From the Guidelines
Menarche is considered late when it has not occurred by age 15, which is known as primary amenorrhea. This definition is based on the consensus statement from the British Journal of Sports Medicine 1. While the average age for first menstruation can vary, the key factor is whether menarche has occurred by age 15. If it hasn't, medical evaluation is recommended to identify any underlying causes and address potential issues related to bone health and fertility.
Factors Influencing Menarche
Several factors can influence the timing of menarche, including:
- Genetic predisposition
- Low body weight
- Excessive exercise
- Certain medical conditions like polycystic ovary syndrome or thyroid disorders
- Anatomical abnormalities
Evaluation and Treatment
Evaluation for delayed menarche typically involves:
- Physical examination
- Hormone level testing
- Possibly imaging studies Treatment depends on the underlying cause and may include hormone therapy if there's a hormonal imbalance, as noted in the context of relative energy deficiency in sport (RED-S) 1.

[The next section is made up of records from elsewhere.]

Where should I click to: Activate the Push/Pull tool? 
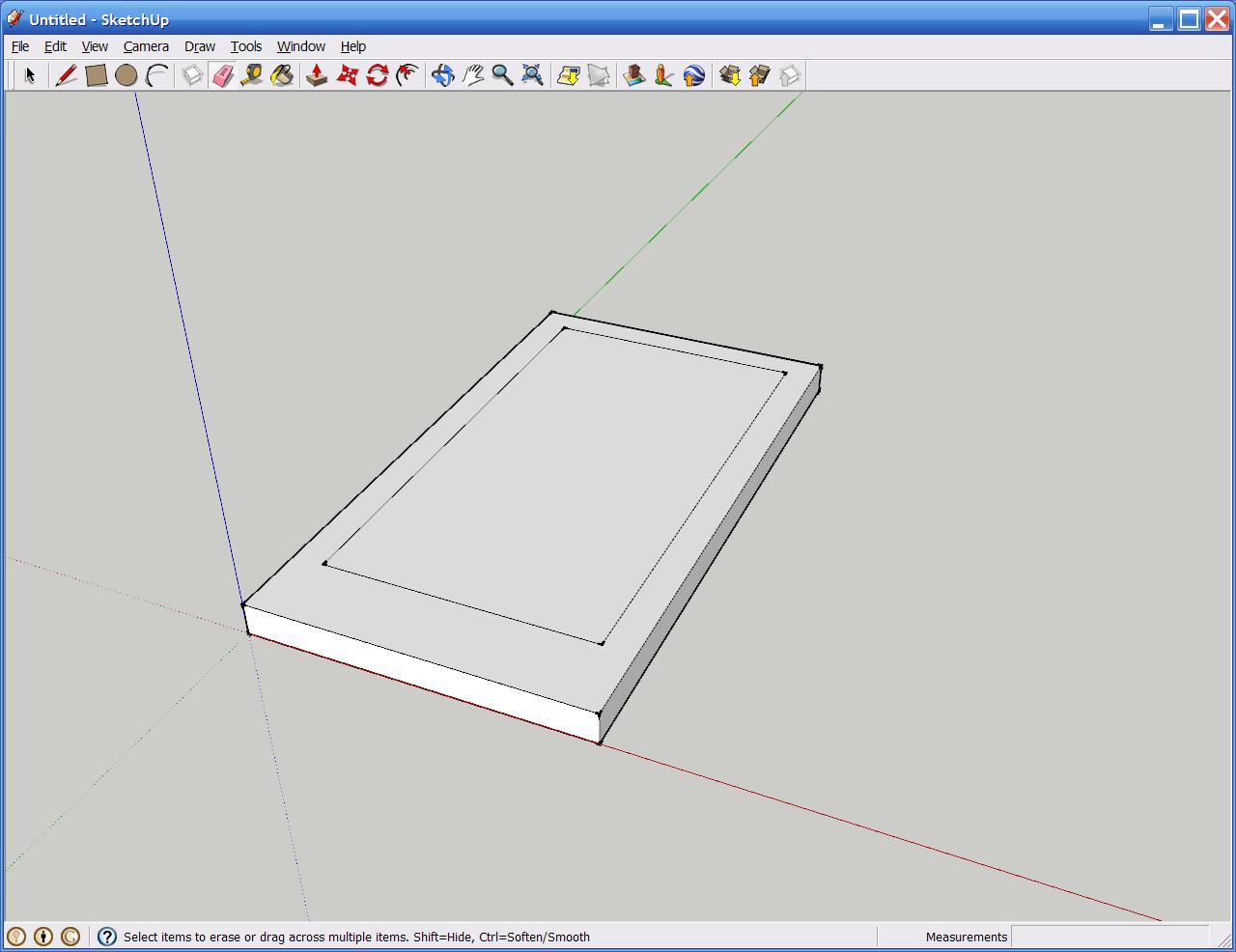click(317, 75)
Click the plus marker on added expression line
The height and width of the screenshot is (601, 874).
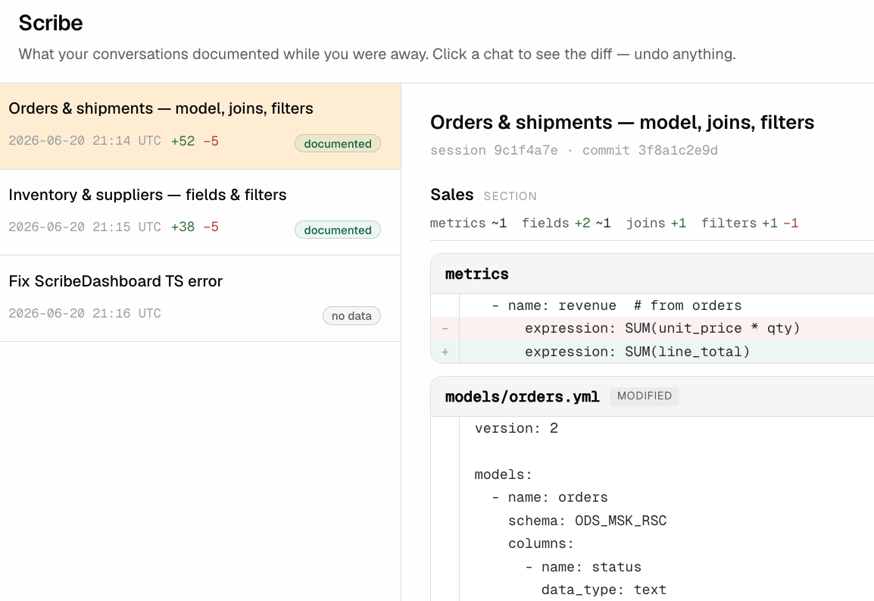(445, 352)
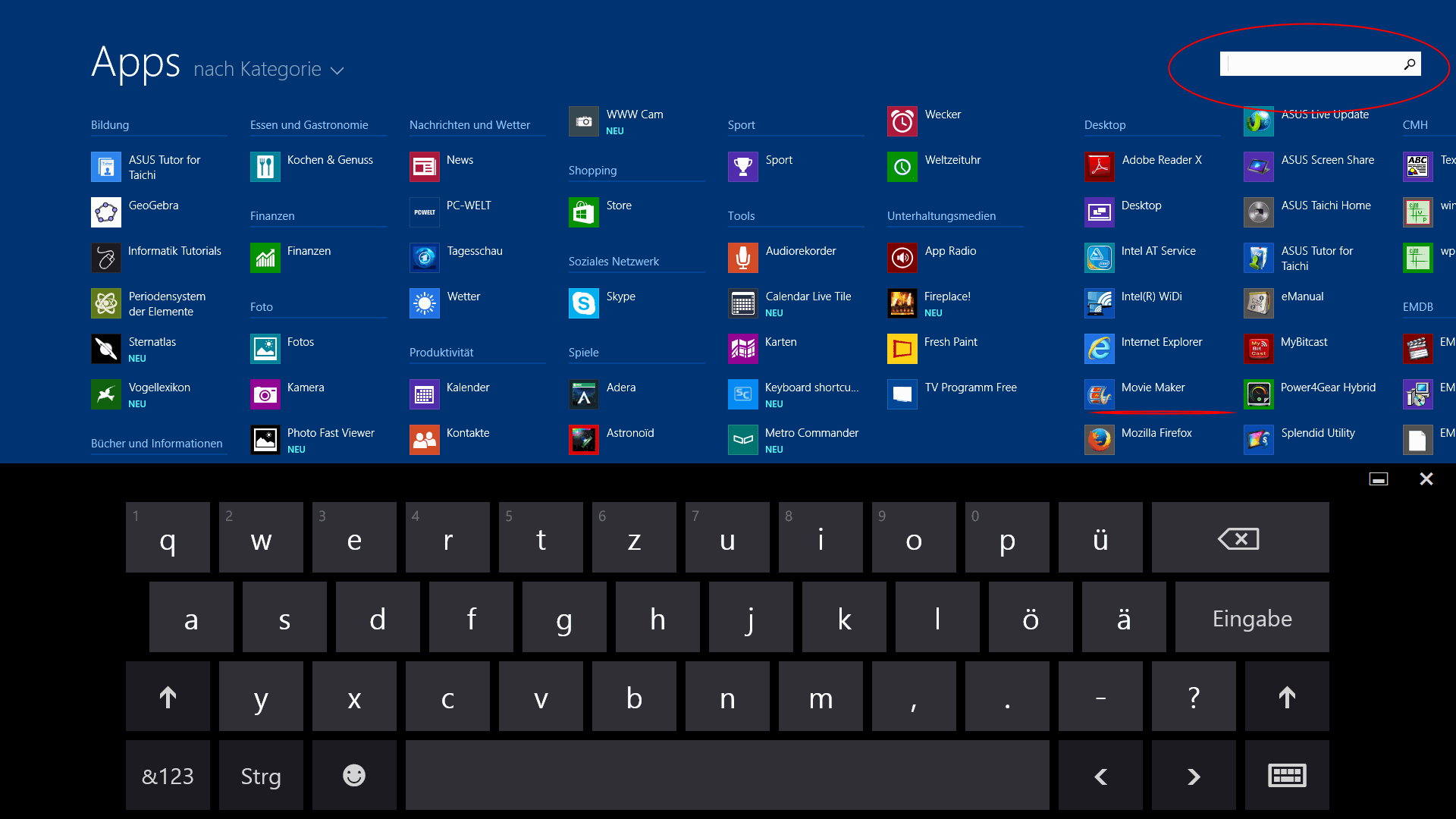The image size is (1456, 819).
Task: Expand the nach Kategorie sort dropdown
Action: click(268, 70)
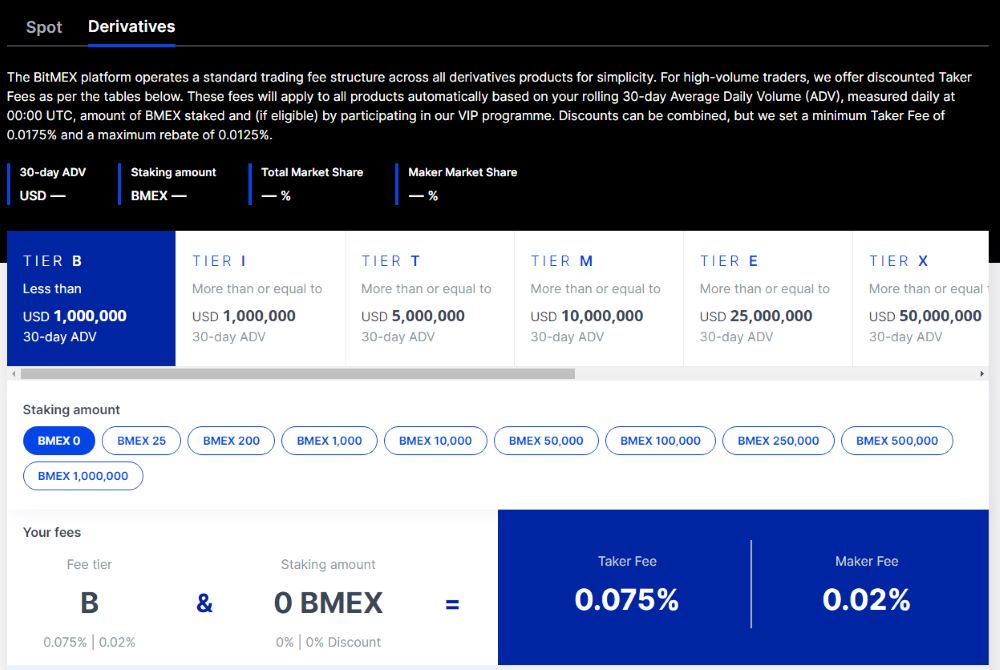Screen dimensions: 1000x670
Task: Choose BMEX 1,000,000 staking option
Action: (83, 476)
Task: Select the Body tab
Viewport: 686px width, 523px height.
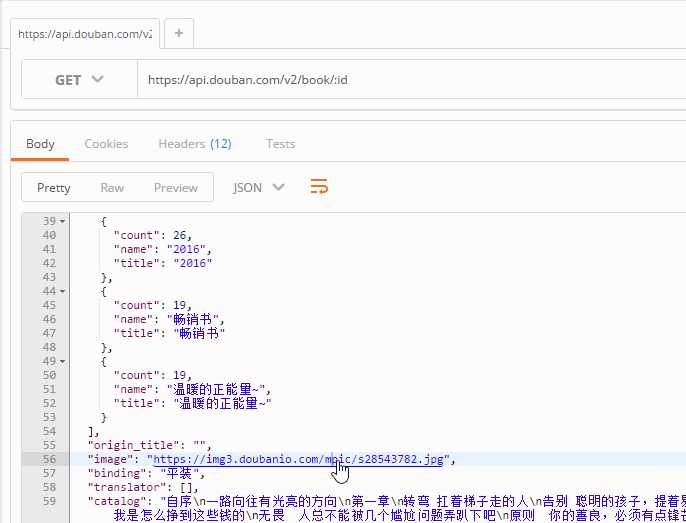Action: click(x=40, y=144)
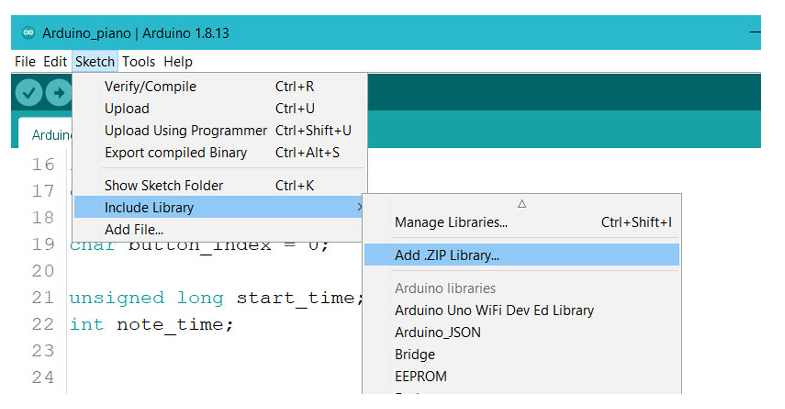This screenshot has width=785, height=409.
Task: Choose the Upload menu entry
Action: tap(127, 109)
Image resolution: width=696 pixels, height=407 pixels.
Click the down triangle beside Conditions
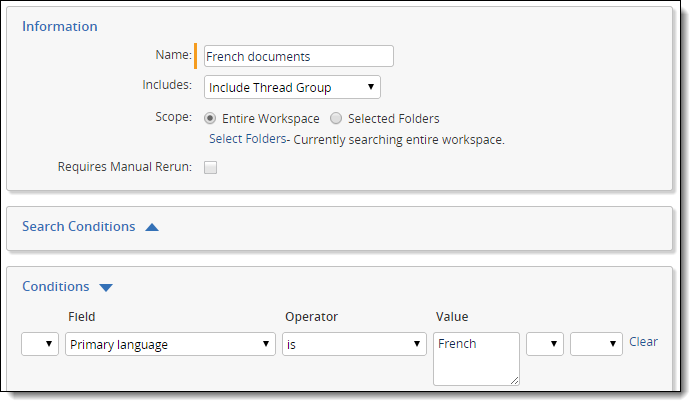pyautogui.click(x=106, y=288)
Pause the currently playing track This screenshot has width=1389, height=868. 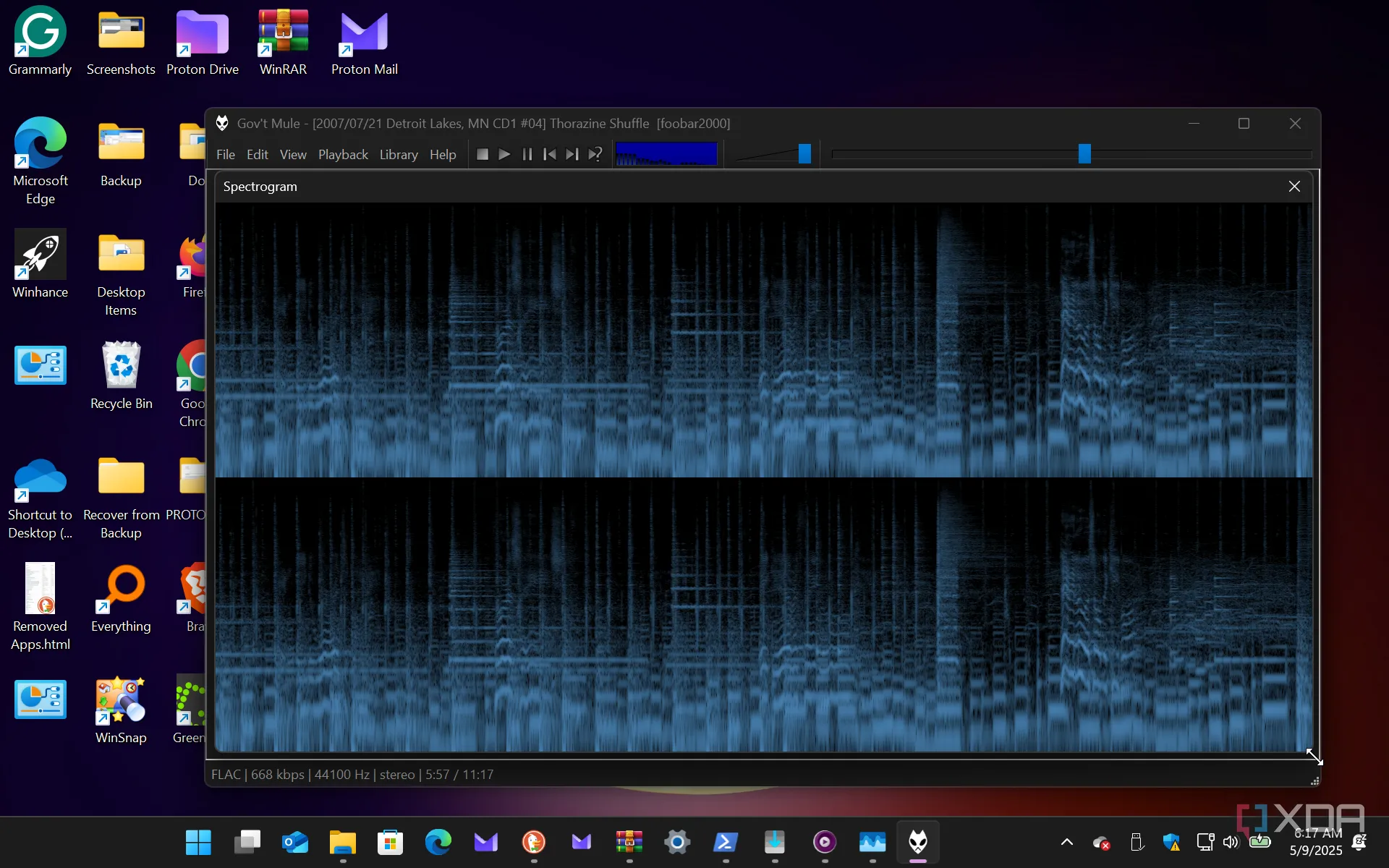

Importance of Addressing Delayed Menarche
Delayed menarche is important to address as it can impact bone health and fertility if left untreated. The definition of primary amenorrhea as no menarche by age 15 years 1 serves as a critical benchmark for when medical evaluation should be considered.
From the Research
Definition of Late Menarche
- Menarche is considered late if it has not occurred by 15 years of age or three years post-thelarche, as defined by primary amenorrhea 2.
Age of Menarche
- The mean age of menarche in contemporary US females is around 12.8 years, with African-Americans having menarche 0.6 years earlier 3.
- A late estrogenic stimulus, such as late menarche, can generate low bone mineral density 4.
Evaluation and Management
- Evaluation for primary amenorrhea should be considered if menarche has not occurred by 15 years of age or three years post-thelarche 2.
- Clinicians may consider etiologies of amenorrhea categorically, including outflow tract abnormalities, primary ovarian insufficiency, and hypothalamic or pituitary disorders 2.